The four children were crossing a two-lane road from a mobile home park where they lived to get to their school bus. A preliminary investigation showed the yellow school bus was in the northbound lane with its emergency lights flashing and its stop-sign arm out when the children were struck by the southbound truck.

The agency said they will "zero in" on how to keep children safe while embarking and disembarking a school bus.

After the crash, the driver took a blood test to determine if drugs or alcohol were involved. However, it's not known what she said about the crash or how she reacted.

"We don't know why this crash happened as we speak here right now," Slocum said.

The Tippecanoe Valley School Corporation where the children attended posted a statement on Facebook after the incident.

"Our school corporation has suffered a tragedy this morning. We have learned of three student fatalities and one student seriously injured and airlifted to a Fort Wayne hospital as they were hit by a vehicle while boarding their bus. We have deployed all school counselors to meet the emotional needs of our staff, students and parents," the school wrote on Facebook. "We are awaiting to learn more confirmed details but wish to ask the community to come together to pray for the families, our students and our staff."

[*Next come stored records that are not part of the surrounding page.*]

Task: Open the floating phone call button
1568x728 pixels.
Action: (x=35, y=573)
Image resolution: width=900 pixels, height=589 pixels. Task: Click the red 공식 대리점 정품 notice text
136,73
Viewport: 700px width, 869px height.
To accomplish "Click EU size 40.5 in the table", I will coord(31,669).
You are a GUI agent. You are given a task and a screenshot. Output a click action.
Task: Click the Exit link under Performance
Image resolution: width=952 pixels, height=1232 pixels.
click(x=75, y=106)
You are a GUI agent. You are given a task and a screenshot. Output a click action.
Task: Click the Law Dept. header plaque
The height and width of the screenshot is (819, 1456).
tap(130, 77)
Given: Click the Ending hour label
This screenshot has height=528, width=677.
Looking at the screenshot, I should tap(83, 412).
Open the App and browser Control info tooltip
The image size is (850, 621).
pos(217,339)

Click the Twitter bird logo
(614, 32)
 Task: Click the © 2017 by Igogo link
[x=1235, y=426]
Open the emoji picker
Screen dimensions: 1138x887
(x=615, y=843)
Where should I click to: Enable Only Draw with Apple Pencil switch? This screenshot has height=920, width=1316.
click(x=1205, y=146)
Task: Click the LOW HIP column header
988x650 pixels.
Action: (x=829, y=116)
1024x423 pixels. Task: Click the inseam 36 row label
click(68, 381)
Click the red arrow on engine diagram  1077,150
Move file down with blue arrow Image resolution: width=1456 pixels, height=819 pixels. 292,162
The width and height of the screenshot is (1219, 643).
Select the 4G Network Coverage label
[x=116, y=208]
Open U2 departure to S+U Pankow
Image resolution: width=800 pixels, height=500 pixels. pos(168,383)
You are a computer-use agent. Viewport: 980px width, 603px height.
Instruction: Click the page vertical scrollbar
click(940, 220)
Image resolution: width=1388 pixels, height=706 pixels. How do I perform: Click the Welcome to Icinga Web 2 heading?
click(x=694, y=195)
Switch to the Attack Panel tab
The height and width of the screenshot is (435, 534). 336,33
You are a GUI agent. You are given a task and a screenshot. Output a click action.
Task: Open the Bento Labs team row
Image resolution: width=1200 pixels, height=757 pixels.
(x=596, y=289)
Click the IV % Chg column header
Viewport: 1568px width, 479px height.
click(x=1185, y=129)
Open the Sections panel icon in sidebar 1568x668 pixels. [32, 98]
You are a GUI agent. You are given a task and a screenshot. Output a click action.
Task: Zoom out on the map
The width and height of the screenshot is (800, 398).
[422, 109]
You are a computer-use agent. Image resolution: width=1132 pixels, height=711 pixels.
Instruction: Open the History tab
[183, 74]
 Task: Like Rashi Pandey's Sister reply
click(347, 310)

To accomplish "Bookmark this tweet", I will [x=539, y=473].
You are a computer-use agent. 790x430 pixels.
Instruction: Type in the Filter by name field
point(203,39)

Now, over two weeks later, 24-year-old Alyssa Shepherd, says she saw the lights but didn’t recognize the vehicle as a school bus, according to court records. She didn't realize it was a bus until the kids were right in front of the bus, she said.

At today's hearing, Alivia Stahl's father, Michael Stahl, sat in the back of the courtroom. According to local news, he barely held back tears as he heard the charges against Shepherd.

He said he appreciates everyone's prayers, and he's also praying for the Shepherd family. He also asked for people to stop sending death threats to Shepherd.

"It doesn't help us," Stahl said. "It's doesn't do my daughter justice."

He hopes to do his daughter justice by living like Aliva did—always looking on the bright side. He also shared that he's focusing on his other daughter, 11, who was not at the bus stop that day because she had a doctor's appointment.

"A child that age shouldn't have to grow up that fast," he said, speaking about the fact that his daughter has to deal with the loss of 3 siblings.

Please pray for the Stahl and Ingle families as they deal with the passing of the children. This remains a terrible tragedy.